Loop Workshare. In this work, we limit the scope of the MPI Workshare approach to for loops. The method used for the MPI Workshare on loops is very similar to the one used in OpenMP for the loop workshare constructs (e.g., #pragma omp for directive). Thus the loop iterations are decomposed into chunks. One major difference with the OpenMP construct is that these chunks are not initially spread onto the available MPI processes. Each MPI process is still in charge of executing its own loop, as expected from a usual MPI program. However, these chunks are exposed to the other MPI processes for workshare. If another MPI process finishes its work and ends up in a waiting state, it can steal available chunks. Figure 1 displays this behavior with 3 MPI processes located on the same node. Rank 0 has no loop, whereas ranks 1 and 2 have each one for loop, symbolized with the plain lines. Rank 1 has less iterations than rank 2. All MPI processes synchronize through an MPI call, represented with the dotted lines. With no workshare (left frame), rank 0 just waits for rank 1 and rank 2 to finish their work. Rank 2 has the heavier load, and delays the completion time of all ranks. Thanks to workshare (right frame), rank 0 starts to look for chunks to steal as soon as it enters the synchronizing call. It first steals rank 1, helping to finish its local work sooner. Then, both ranks are in the synchronizing call, and they both steal chunks from rank 2. Thanks to the stealing, rank 2 finishes its local work more quickly. It enters the synchronizing call earlier, thus “freeing" the other ranks from the synchronizing call earlier too.

Fig. 1.
figure 1

MPI Workshare mechanism on 3 MPI processes, 2 MPI processes having a for loop with a #pragma ws for directive.

Like for OpenMP, it is possible as well to provide additional information to influence the sizes and numbers of chunks. It is also possible to define the equivalent of the guided and dynamic clauses of the #pragma omp for directive to have different size of chunks for the same loop, to leverage finer load balancing. All the new directives provided for MPI Workshare are detailed in the following Section.
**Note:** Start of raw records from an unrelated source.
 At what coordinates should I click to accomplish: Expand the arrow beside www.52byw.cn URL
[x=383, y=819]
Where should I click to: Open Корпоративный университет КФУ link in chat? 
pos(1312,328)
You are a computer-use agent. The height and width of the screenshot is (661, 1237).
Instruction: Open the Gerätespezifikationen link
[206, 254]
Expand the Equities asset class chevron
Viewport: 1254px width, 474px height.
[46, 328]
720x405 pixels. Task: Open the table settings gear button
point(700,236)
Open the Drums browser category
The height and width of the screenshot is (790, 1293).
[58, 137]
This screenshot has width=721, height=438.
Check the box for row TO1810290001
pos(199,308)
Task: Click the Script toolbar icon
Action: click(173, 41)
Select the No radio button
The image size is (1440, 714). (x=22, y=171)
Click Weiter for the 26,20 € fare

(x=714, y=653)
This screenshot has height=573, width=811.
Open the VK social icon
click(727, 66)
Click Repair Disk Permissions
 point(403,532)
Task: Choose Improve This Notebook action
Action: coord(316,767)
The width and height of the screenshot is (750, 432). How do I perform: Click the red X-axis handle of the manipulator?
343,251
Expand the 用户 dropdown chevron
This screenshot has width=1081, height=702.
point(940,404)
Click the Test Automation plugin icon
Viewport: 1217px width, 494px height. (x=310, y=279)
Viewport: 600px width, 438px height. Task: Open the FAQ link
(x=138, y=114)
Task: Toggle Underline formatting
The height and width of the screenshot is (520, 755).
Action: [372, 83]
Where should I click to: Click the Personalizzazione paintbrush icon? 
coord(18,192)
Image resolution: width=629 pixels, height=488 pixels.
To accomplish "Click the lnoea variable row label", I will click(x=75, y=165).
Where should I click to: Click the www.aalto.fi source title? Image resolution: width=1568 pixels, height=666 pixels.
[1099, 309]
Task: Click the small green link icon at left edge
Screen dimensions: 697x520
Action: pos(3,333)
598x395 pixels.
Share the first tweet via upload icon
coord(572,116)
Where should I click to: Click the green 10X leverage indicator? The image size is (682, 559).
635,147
Workshare Workers for Spare Cores. In regular MPI+OpenMP programs, there are less MPI processes than compute resources, as to leave compute resources dedicated to the OpenMP threads that will be spawned during execution. When MPI workshare is applied on a loop, it prevents OpenMP to be applied on the same loop. This means: 1) iterations won’t be distributed among OpenMP threads and will execute sequentially (from the OpenMP perspective) and, 2) compute resources dedicated to OpenMP threads may remain idle as the corresponding OpenMP threads won’t be awake. To avoid this, the MPI Workshare spawns workers on the idle resources. Each MPI process has its own set of workers on its local idle resources. Each worker helps performing local chunks (current MPI process) and work stealing (remote MPI process). With this policy, the workers behave for the local MPI processes in a fashion similar to OpenMP threads with a #pragma omp for directive. It is possible for a compute resource to host both an OpenMP thread and a workshare worker. However, they won’t be active at the same time.

3.2 MPI Workshare Interface

The MPI Workshare interface is based on 3 directives, inspired by OpenMP standard, that enable loop worksharing.

Directive #pragma ws for. The main directive is #pragma ws for.

figure a

where loop-nest is a canonical loop nest and clause is one of the following:

figure b

This directive acts as the #pragma omp for in the OpenMP specification, but in the MPI scope. This construct specifies that the iterations of the associated loop/loopnest will be exposed to other MPI processes. Thus if an MPI process is in a waiting phase and is allowed to steal work, it will be able to execute some of the exposed iterations in parallel of the local MPI process. If multiple MPI processes are in this position, then the iterations will be distributed across all stealing MPI processes.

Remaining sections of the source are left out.